Repeals the provisions of the Immigration Act 2014 in relation to the right to rent.
Amendment 18, in clause 1, page 1, line 9, at end insert—
‘(3A) The matters to which the Director must have regard in pursuance of his or her functions include the provision of assistance and support to victims of non-compliance in the labour market, as defined under subsection (3)(1).’
To ensure that the functions of the Director of Labour Market Enforcement are exercised for the purpose of protecting the victims of labour market exploitation and to make this explicit on the face of the Bill, mirroring section 41 of the Modern Slavery Act in respect of the Anti-Slavery Commissioner established by that Act.
Amendment 19, page 5, line 2, leave out clause 8.
To omit the clause on the new illegal working offence and maintain the status quo.
Amendment 20, in clause 8, page 5, line 9, after “if” insert “without reasonable cause”.
To provide for a defence against the offence of illegal working.
Amendment 33, in clause 9, page 7, line 11, leave out subsection (1) and insert—
“(1) In section 21 of the Immigration, Asylum and Nationality Act 2006 (offence of knowingly employing illegal worker), leave out subsection (1) and substitute—
(1) A person commits an offence if he knowingly or recklessly employs an adult subject to immigration control, where—
(a) this adult has not been granted leave to enter or remain in the United Kingdom, or
(b) this adult’s leave to enter or remain in the United Kingdom—
(i) is invalid,
(ii) has ceased to have effect (whether by reason of curtailment, revocation, cancellation, passage of time or otherwise), or
(iii) is subject to a condition preventing him from accepting the employment.”
To restrict the criminal offence of “employing illegal worker” to where this has been done “knowingly or recklessly”.
Amendment 47, page 7, line 36, in clause 10, leave out “Scotland or”.
Removes the power for the Secretary of State to make regulations relating to illegal working extending to Scotland.
Amendment 48, page 7, leave out line 41.
Prevents the Secretary of State making regulations that confer functions on Scottish Ministers in relation to illegal working.
Amendment 49, page 8, line 5, leave out “an Act of the Scottish Parliament or”.
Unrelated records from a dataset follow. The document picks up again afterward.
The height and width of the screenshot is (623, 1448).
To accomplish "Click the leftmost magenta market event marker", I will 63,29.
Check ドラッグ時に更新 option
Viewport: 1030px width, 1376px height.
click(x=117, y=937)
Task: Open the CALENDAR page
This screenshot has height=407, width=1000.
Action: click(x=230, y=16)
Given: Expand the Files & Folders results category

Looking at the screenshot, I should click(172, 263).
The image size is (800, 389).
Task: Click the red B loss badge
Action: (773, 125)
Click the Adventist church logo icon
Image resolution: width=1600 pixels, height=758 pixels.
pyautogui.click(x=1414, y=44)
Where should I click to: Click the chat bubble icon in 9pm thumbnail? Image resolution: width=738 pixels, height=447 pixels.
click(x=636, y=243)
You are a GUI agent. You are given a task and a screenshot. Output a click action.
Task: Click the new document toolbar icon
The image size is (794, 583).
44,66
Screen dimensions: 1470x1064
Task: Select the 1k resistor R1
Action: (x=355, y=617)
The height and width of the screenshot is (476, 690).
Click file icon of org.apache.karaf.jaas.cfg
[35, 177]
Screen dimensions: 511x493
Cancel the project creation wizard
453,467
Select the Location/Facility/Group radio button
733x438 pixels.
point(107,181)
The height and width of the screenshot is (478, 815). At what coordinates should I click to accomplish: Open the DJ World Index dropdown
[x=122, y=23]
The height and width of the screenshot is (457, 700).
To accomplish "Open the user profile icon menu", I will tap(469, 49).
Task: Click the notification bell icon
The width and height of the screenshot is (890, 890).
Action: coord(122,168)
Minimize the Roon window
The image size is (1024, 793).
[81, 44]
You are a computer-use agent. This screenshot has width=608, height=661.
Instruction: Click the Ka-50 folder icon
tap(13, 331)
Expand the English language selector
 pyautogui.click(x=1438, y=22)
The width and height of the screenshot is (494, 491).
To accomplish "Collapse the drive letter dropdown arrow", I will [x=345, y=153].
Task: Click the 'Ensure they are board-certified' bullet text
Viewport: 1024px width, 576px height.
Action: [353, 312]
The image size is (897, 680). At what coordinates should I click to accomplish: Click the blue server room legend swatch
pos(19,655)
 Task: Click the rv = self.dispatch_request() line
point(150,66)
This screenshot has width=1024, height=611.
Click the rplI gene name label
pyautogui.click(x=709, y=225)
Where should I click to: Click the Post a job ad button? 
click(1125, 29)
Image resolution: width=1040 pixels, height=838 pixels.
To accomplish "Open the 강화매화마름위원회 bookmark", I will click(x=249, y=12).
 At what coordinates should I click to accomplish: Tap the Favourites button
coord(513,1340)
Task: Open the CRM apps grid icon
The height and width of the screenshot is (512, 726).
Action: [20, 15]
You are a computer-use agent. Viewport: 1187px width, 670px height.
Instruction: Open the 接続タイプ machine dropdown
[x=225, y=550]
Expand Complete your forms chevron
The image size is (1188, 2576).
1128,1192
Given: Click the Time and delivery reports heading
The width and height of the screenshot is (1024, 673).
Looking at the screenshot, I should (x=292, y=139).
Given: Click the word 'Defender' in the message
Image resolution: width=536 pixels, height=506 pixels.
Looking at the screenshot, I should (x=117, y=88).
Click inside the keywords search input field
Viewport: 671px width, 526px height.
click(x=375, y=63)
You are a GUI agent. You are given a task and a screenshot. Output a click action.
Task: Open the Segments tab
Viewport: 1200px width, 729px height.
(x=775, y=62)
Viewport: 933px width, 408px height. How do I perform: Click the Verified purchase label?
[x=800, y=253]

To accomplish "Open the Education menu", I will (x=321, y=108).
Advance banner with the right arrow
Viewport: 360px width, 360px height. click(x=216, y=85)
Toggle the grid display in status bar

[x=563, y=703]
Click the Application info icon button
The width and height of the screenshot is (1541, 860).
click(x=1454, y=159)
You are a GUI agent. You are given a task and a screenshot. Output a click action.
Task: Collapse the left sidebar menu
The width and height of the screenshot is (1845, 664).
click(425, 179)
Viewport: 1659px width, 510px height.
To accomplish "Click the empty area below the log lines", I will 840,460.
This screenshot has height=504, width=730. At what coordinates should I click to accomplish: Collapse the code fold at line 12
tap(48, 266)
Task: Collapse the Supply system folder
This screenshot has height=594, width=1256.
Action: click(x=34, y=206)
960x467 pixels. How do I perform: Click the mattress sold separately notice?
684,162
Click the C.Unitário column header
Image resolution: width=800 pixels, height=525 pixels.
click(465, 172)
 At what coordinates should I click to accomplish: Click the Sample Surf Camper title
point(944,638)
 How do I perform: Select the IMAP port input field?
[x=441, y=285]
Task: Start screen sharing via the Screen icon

Definitional change for purposes of amendments 47 and 48.
Amendment 50, page 8, line 6, leave out “under such an Act or”.
Definitional change for the purposes of amendment 49.
Amendment 51, in clause 11, page 8, line 13, leave out “Scotland or”.
Removes the power for the Secretary of State to make regulations relating to illegal working in relation to private hire vehicles extend to Scotland.
Amendment 52, page 8, leave out line 18.
Prevents the Secretary of State making regulations that confer functions on Scottish Ministers in relation to illegal working relating to private hire vehicles.
Amendment 53, page 8, line 25, leave out paragraph (b).
Definitional change for purposes of amendments 51 and 52.
Amendment 35, page 9, line 4, leave out clauses 13 to 16.
Removes the extension of the right to rent legislation in the Bill.
Amendment 46, in clause 13, page 9, line 31, at end insert—
‘(5A) A landlord will not commit an offence under subsection (1) if—
(a) the landlord enters a residential tenancy agreement with an organisation or person who is supporting an adult mentioned in in subsection (2);
(b) the rental payment received by the landlord as a result of this tenancy does not significantly exceed the costs that are incurred by the landlord for having the adult occupy the premises.”.
Ensures that a landlord who has agreed by working with an organisation/charity to provide accommodation to support failed asylum seekers are exempt from committing an offence.
Amendment 22, page 10, line 4, at end insert—
‘(8A) A landlord does not commit an offence under this section during the period of 28 days specified in section 33D (4).”
To protect a landlord/landlady from prosecution for renting to a person without a right to rent during the period for which they are prohibited from evicting the tenant under section 33D(4).
Amendment 23, in clause 14, page 12, line 1, leave out subsection (2).
To remove the provisions providing for summary eviction.
Amendment 24, page 13, line 18, leave out “Sections 33D and” and substitute “Section”.
See explanatory note for amendment 23.
Amendment 25, page 13, leave out line 24.
See explanatory note for amendment 23.
Amendment 26, page 13, line 26, leave out subsections (5) to (7).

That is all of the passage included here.